Immunology Research Center, National Health Research Institutes, Zhunan, Taiwan
Division of Allergy, Immunology and Rheumatology, Taichung Veterans General Hospital, Taichung, Taiwan.
Ann Rheum Dis. 2022 Feb;81(2):243-254. doi: 10.1136/annrheumdis-2021-221010. Epub 2021 Oct 5.
MAP4K3 (GLK) overexpression in T cells induces interleukin (IL)-17A production and autoimmune responses. GLK overexpressing T-cell population is correlated with severity of human systemic lupus erythematosus (SLE); however, it is unclear how GLK is upregulated in patients with SLE.
We enrolled 181 patients with SLE and 250 individuals without SLE (93 healthy controls and 157 family members of patients with SLE) in two independent cohorts from different hospitals/cities. Genomic DNAs of peripheral blood mononuclear cells were subjected to next-generation sequencing to identify GLK gene variants. The functional consequences of the identified GLK germline or somatic variants were investigated using site-directed mutagenesis and cell transfection, followed by reporter assays, mass spectrometry, immunoblotting, coimmunoprecipitation, and in situ proximity ligation assays.
We identified 58 patients with SLE from Cohort #1 and #2 with higher frequencies of a somatic variant (chr2:39 477 124 A>G) in GLK 3'-untranslated region (UTR); these patients with SLE showed increased serum anti-double-stranded DNA levels and decreased serum C3/C4 levels. This somatic variant in 3'-UTR enhanced GLK mRNA levels in T cells. In addition, we identified five patients with SLE with GLK (A410T) germline variant in Cohort #1 and #2, as well as two other patients with SLE with GLK (K650R) germline variant in Cohort #1. Another GLK germline variant, A579T, was also detected in one patient with SLE from Cohort #2. Both GLK (A410T) and GLK (K650R) mutants inhibited GLK ubiquitination induced by the novel E3 ligase makorin ring-finger protein 4 (MKRN4), leading to GLK protein stabilisation.

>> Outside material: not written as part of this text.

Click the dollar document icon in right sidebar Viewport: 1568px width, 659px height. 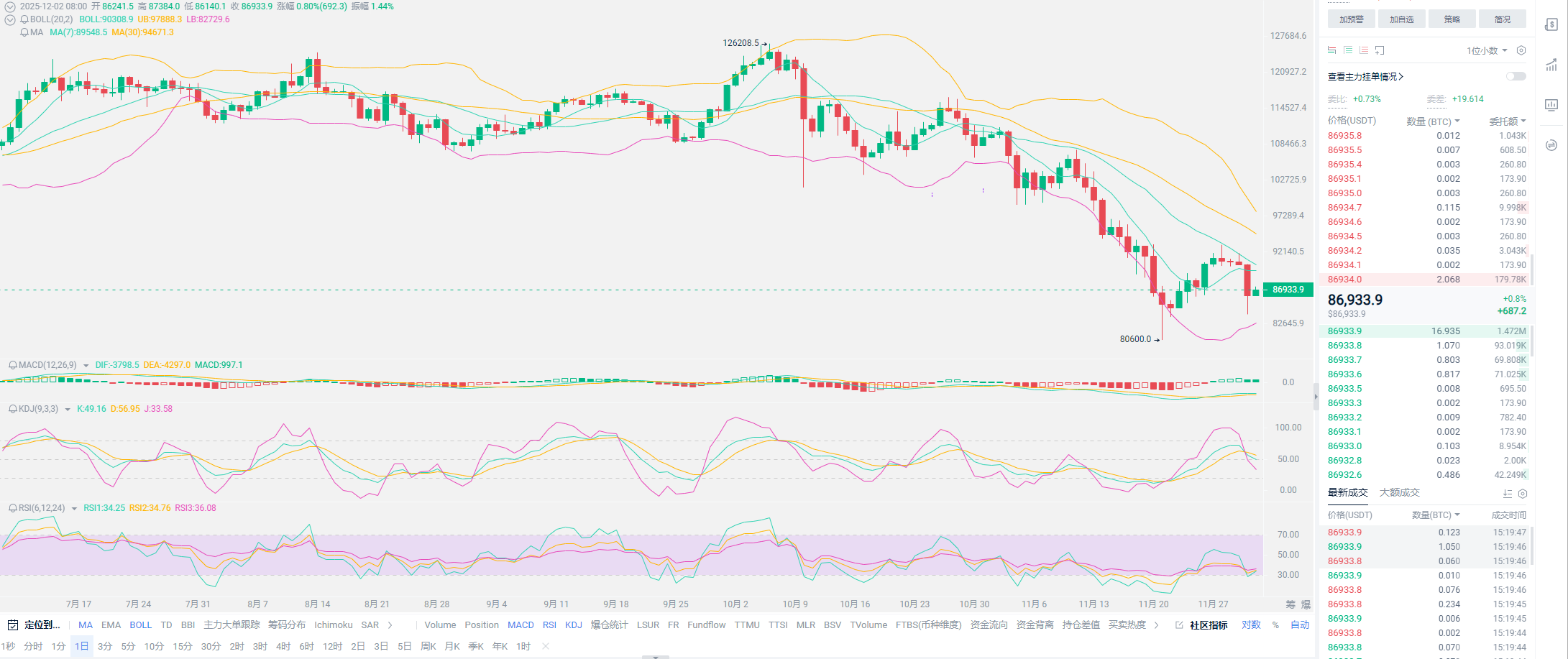coord(1551,25)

Multiple GLK germline and somatic variants cause GLK induction by increasing mRNA or protein stability in patients with SLE.
T 细胞中 MAP4K3(GLK)的过表达会诱导白细胞介素(IL)-17A 的产生和自身免疫反应。GLK 过表达的 T 细胞群体与人类系统性红斑狼疮(SLE)的严重程度相关;然而,尚不清楚 GLK 在 SLE 患者中是如何上调的。

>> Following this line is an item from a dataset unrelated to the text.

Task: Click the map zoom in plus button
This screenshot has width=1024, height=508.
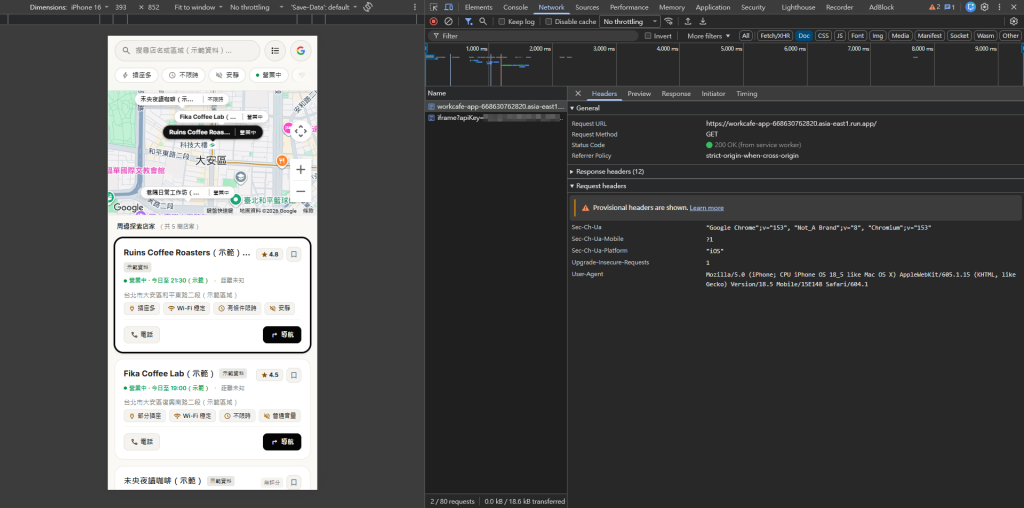Action: coord(300,170)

我们在两个不同医院/城市的两个独立队列中招募了 181 名 SLE 患者和 250 名无 SLE 的个体(93 名健康对照和 157 名 SLE 患者的家庭成员)。对外周血单核细胞的基因组 DNA 进行下一代测序,以鉴定 GLK 基因突变。通过定点诱变和细胞转染,然后进行报告基因检测、质谱分析、免疫印迹、共免疫沉淀和原位邻近连接分析,研究鉴定出的 GLK 种系或体细胞变体的功能后果。

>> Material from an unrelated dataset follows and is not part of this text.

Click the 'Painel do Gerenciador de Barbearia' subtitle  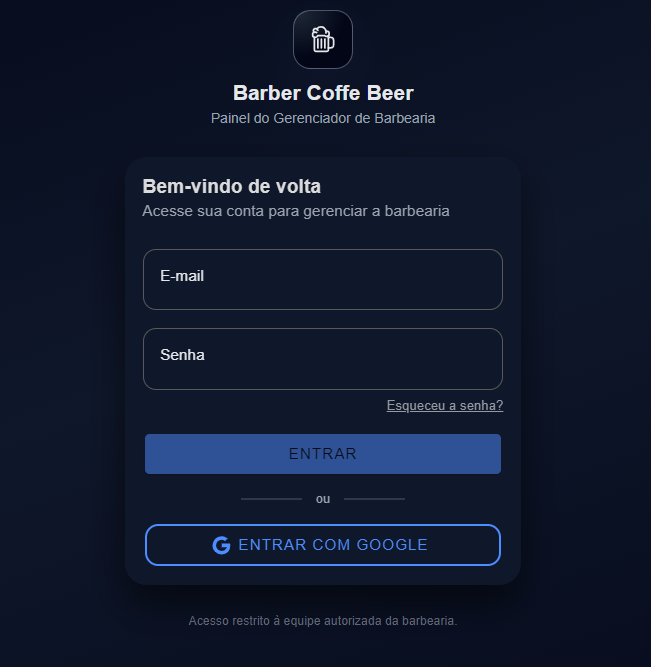click(x=322, y=118)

我们从队列 #1 和 #2 中确定了 58 名 SLE 患者,他们的 GLK 3'-非翻译区(UTR)中存在更高频率的体细胞变体(chr2:39477124 A>G);这些 SLE 患者的血清抗双链 DNA 水平升高,血清 C3/C4 水平降低。UTR 中的这种体细胞变体增强了 T 细胞中的 GLK mRNA 水平。此外,我们在队列 #1 和 #2 中还鉴定了 5 名 SLE 患者的 GLK(A410T)种系变体,以及在队列 #1 中还鉴定了另外 2 名 SLE 患者的 GLK(K650R)种系变体。在队列 #2 中的 1 名 SLE 患者中还检测到另一个 GLK 种系变体 A579T。GLK(A410T)和 GLK(K650R)突变体均抑制了新型 E3 连接酶 makorin 环指蛋白 4(MKRN4)诱导的 GLK 泛素化,导致 GLK 蛋白稳定。
多个 GLK 种系和体细胞变体通过增加 SLE 患者的 mRNA 或蛋白稳定性来诱导 GLK。